> _Exercise aim_
Pick out each line in the entries below that contains the word "screenshot" and copy those lines in full.

═══ Supplied records ═══

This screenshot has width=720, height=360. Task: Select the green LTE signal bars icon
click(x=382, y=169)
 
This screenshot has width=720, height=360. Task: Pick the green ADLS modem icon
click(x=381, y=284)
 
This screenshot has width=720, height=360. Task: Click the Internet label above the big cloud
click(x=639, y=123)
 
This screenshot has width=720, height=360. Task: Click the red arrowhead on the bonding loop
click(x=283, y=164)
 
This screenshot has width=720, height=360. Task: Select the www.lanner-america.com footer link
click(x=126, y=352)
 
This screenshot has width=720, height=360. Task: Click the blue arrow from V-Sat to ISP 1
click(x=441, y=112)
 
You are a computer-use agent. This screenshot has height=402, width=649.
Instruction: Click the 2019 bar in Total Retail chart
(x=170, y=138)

═══
═══ Supplied records ═══

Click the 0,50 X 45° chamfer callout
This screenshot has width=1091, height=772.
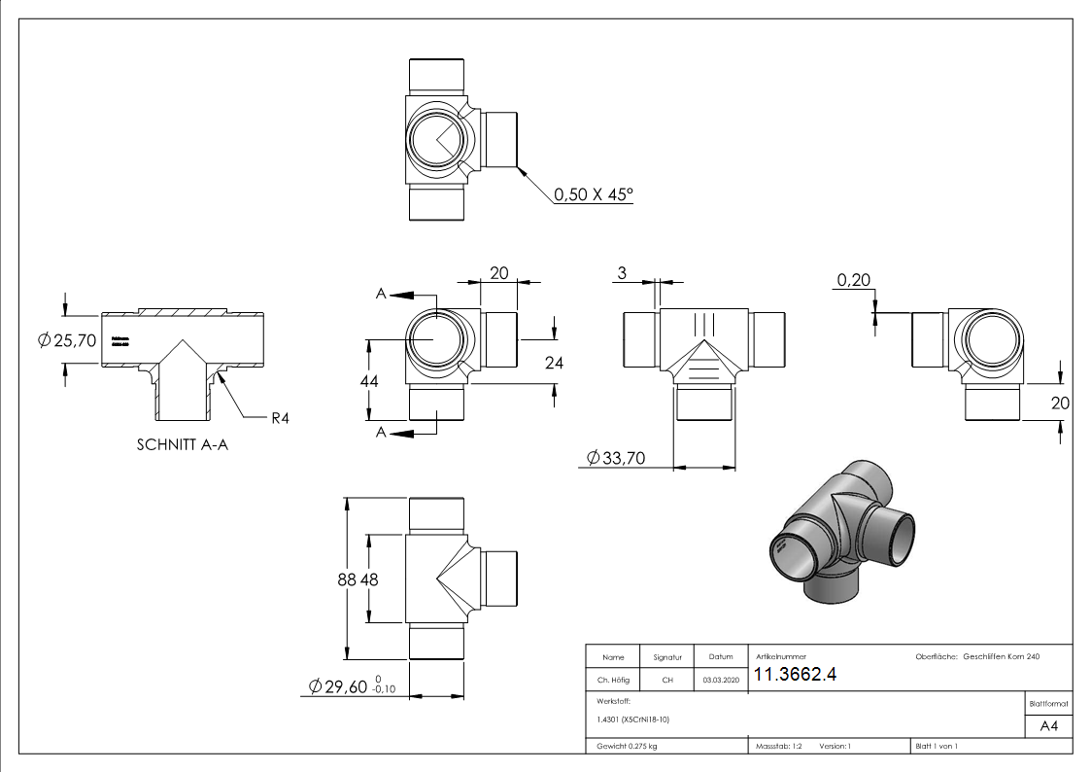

═══
═══ Supplied records ═══

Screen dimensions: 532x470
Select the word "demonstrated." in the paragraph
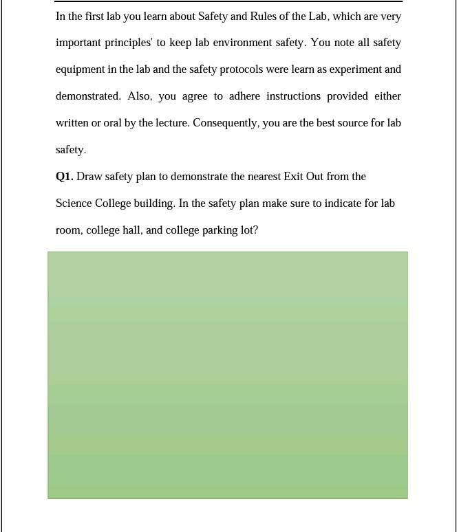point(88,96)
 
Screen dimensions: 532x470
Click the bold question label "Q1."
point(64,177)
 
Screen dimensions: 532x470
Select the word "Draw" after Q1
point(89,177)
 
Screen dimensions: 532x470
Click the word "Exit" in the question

═══

> _Full output_
This screenshot has width=720, height=360. Task: Select the green LTE signal bars icon
This screenshot has width=720, height=360. Task: Pick the green ADLS modem icon
This screenshot has width=720, height=360. Task: Click the Internet label above the big cloud
This screenshot has width=720, height=360. Task: Click the red arrowhead on the bonding loop
This screenshot has width=720, height=360. Task: Select the www.lanner-america.com footer link
This screenshot has width=720, height=360. Task: Click the blue arrow from V-Sat to ISP 1
You are a computer-use agent. This screenshot has height=402, width=649.
This screenshot has width=1091, height=772.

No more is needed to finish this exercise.